◆ What the task asks ◆
Find every line in the records that holds the string "agent". Copy each one.

◆ Entries supplied ◆
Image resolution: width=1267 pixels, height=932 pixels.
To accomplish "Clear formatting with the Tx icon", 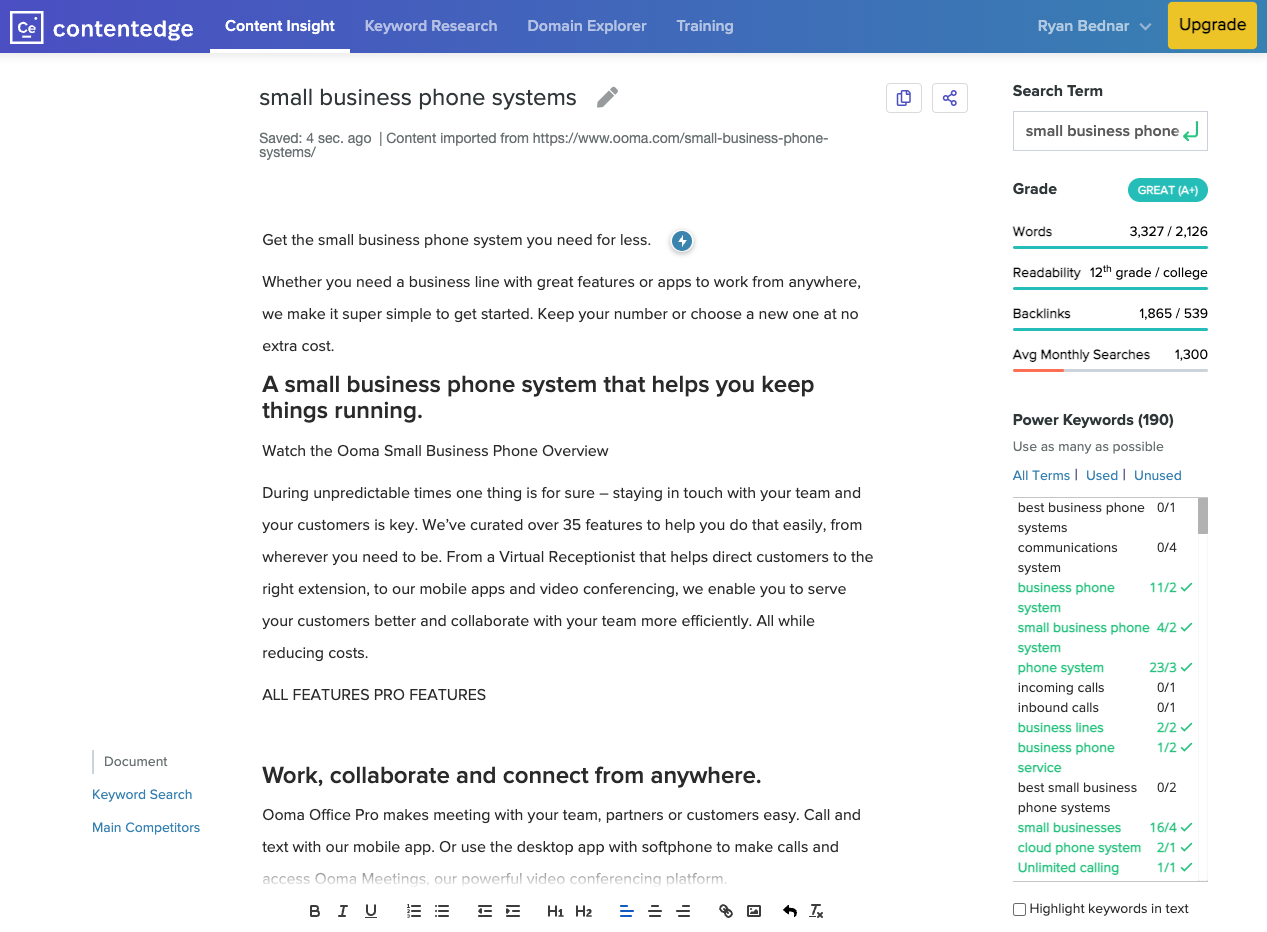I will (x=816, y=911).
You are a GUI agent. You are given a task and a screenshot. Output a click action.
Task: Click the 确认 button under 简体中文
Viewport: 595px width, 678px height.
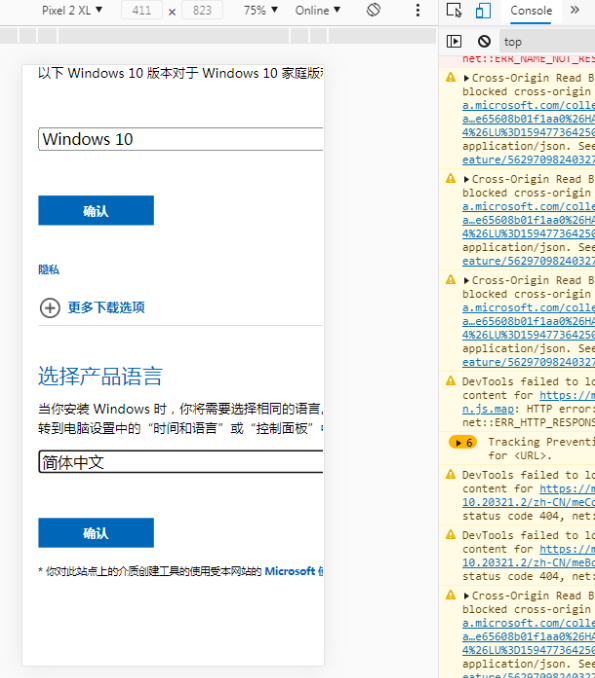click(x=96, y=533)
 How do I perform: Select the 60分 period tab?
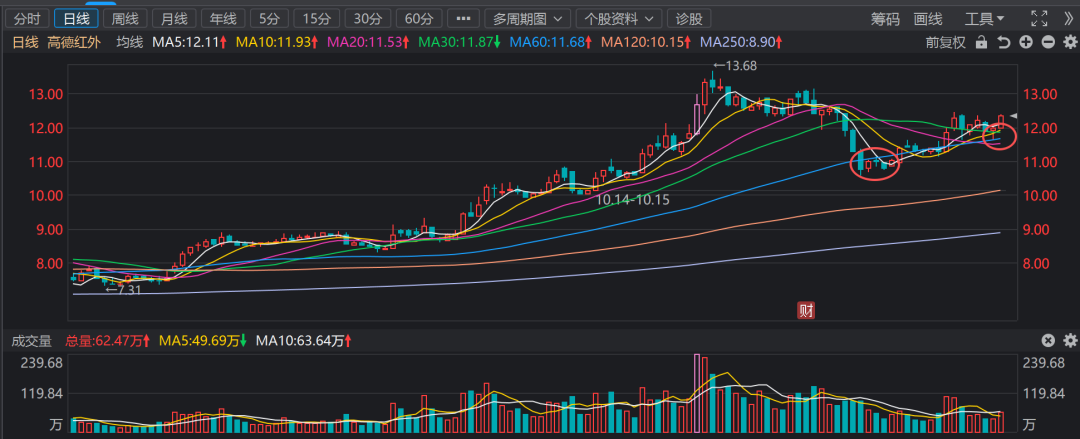415,19

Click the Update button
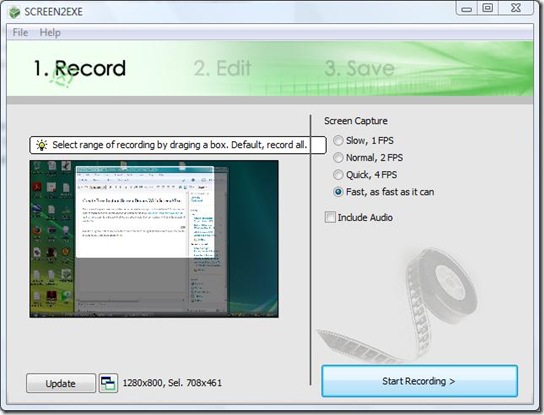61,383
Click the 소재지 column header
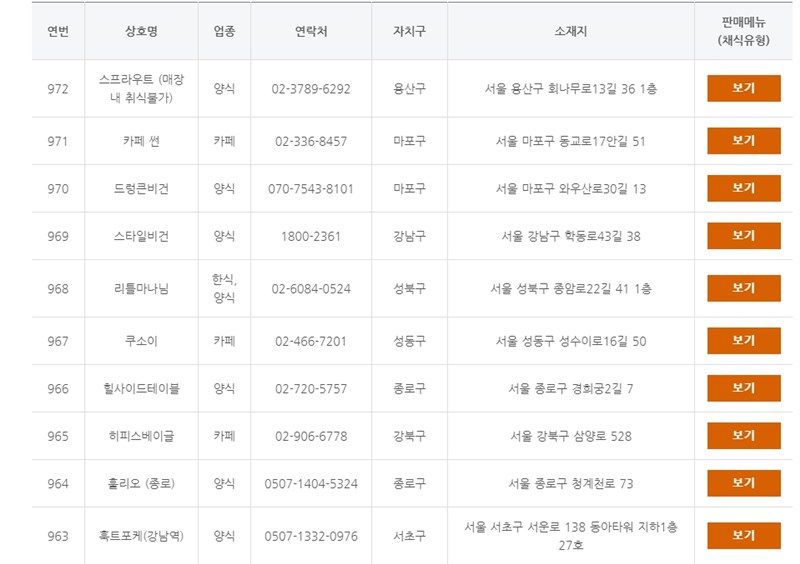Viewport: 800px width, 564px height. tap(570, 31)
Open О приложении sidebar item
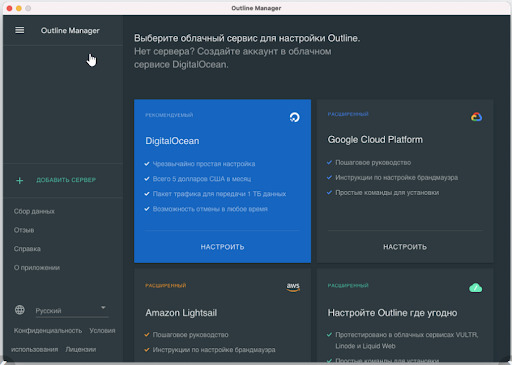Image resolution: width=512 pixels, height=365 pixels. point(37,268)
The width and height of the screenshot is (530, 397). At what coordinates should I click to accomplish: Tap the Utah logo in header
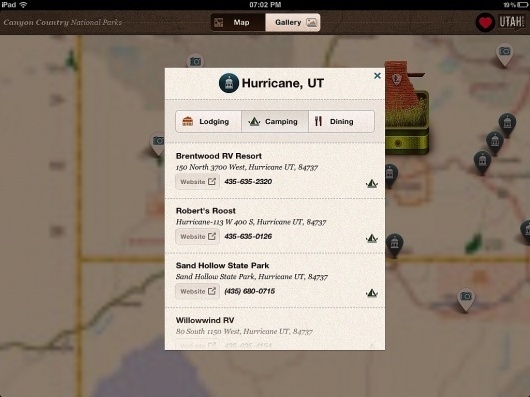point(512,22)
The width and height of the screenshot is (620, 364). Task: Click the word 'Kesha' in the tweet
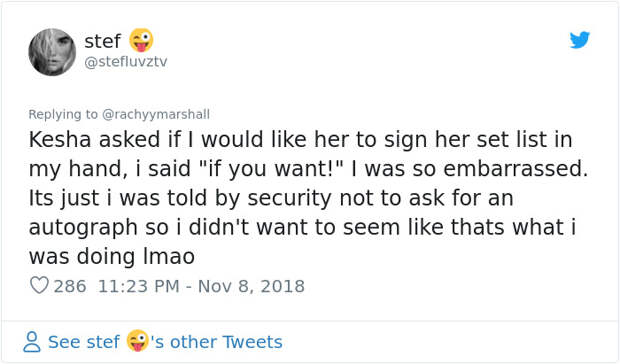click(x=60, y=140)
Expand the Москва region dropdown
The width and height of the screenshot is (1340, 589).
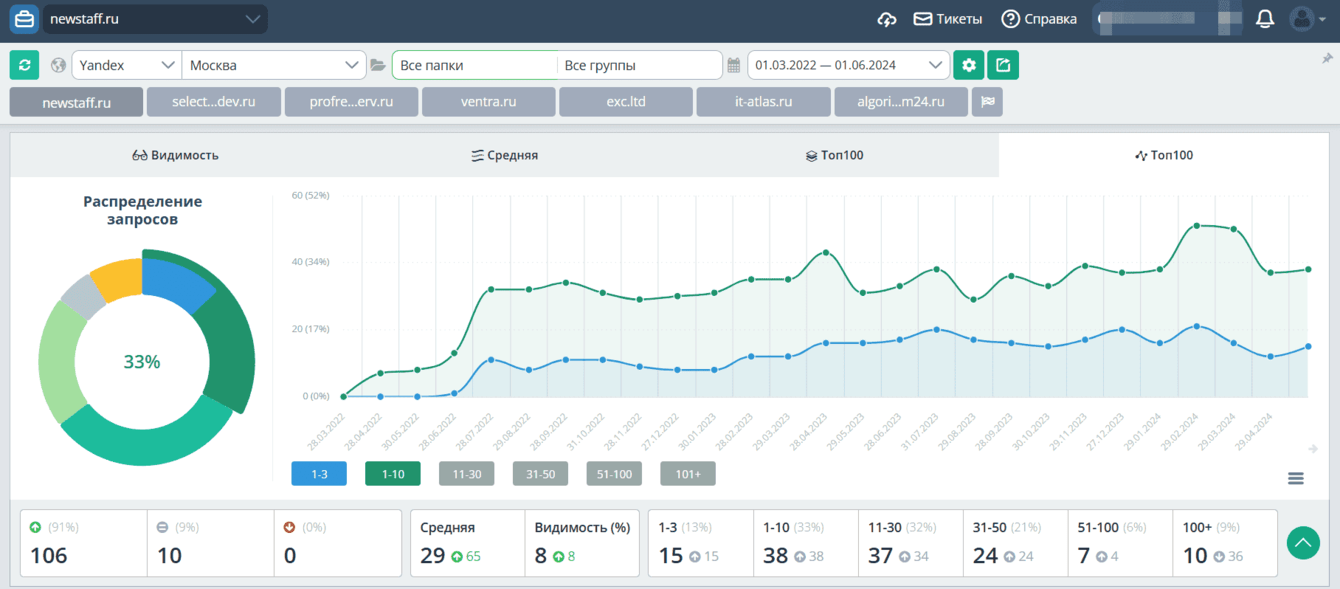pos(274,65)
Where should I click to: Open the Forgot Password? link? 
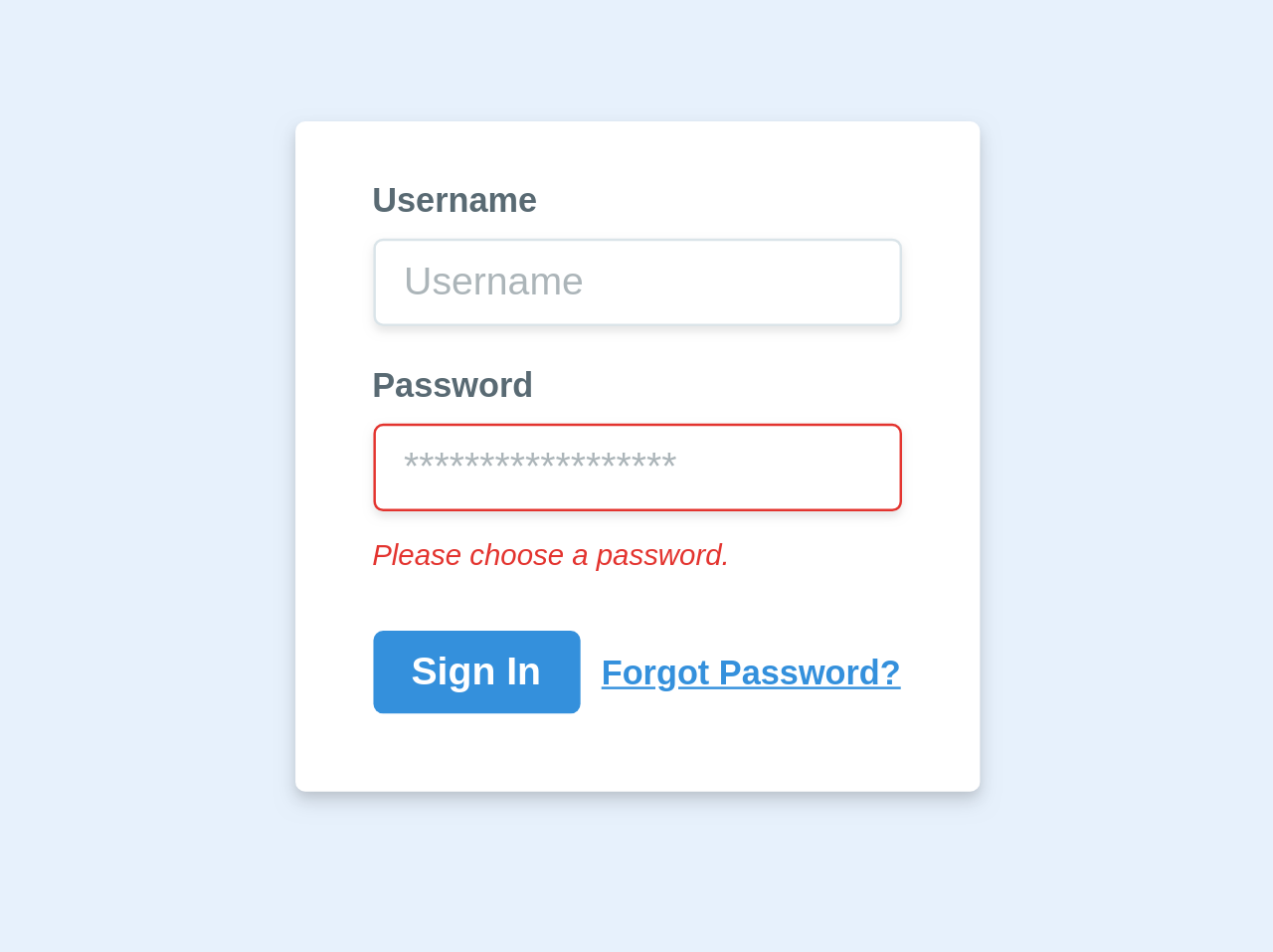pyautogui.click(x=751, y=672)
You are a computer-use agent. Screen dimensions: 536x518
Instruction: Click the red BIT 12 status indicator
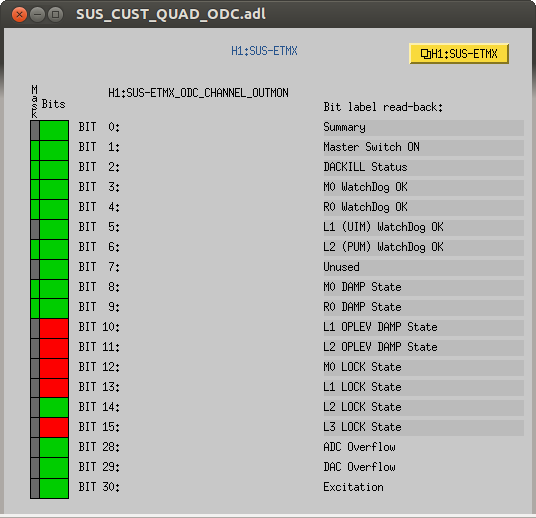pos(54,369)
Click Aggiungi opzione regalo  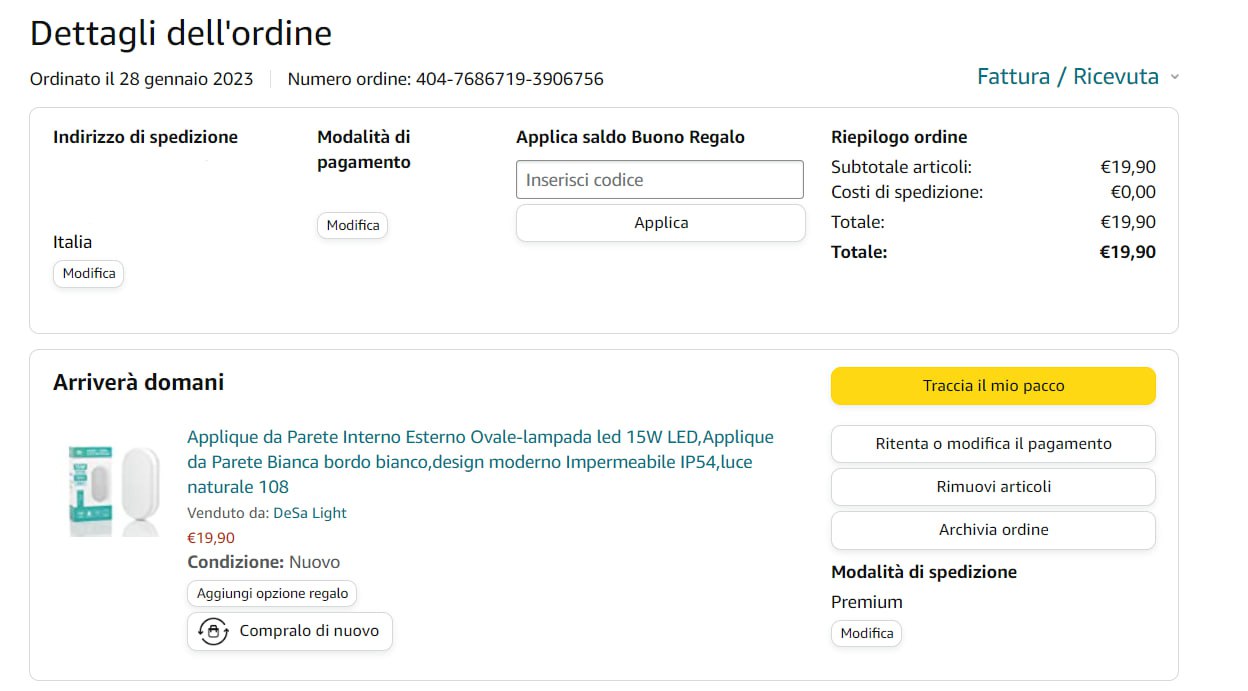[x=272, y=594]
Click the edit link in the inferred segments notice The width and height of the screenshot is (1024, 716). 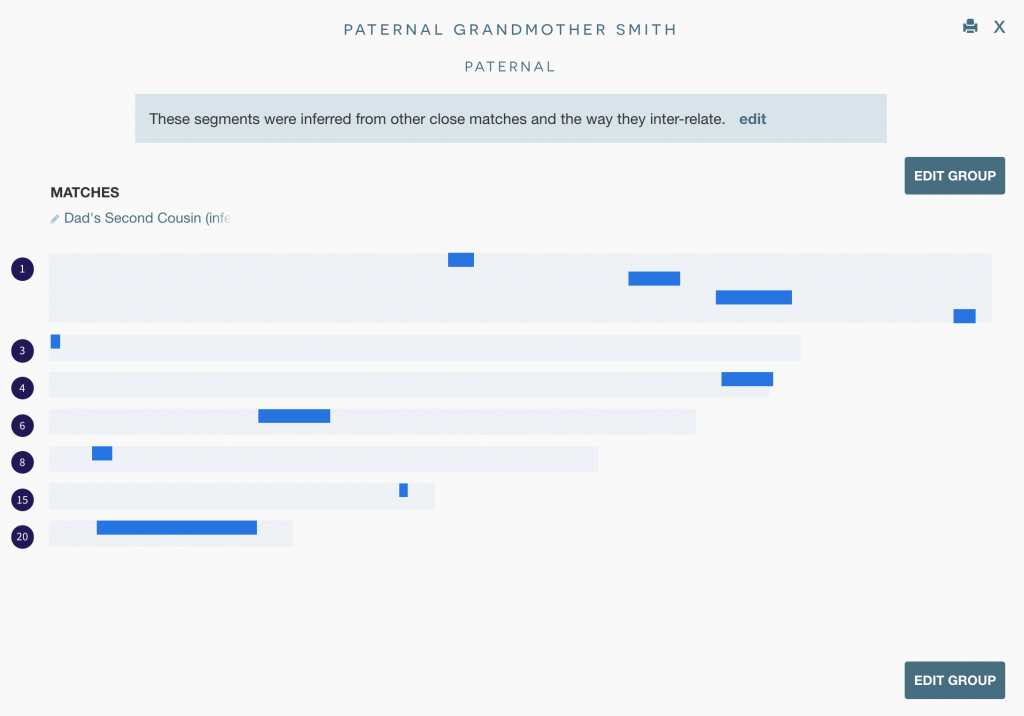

◆ Exercise answer ◆
You are a GUI agent. You are given a task and a screenshot. Output a click action.
You are a computer-use agent. Screen dimensions: 536x518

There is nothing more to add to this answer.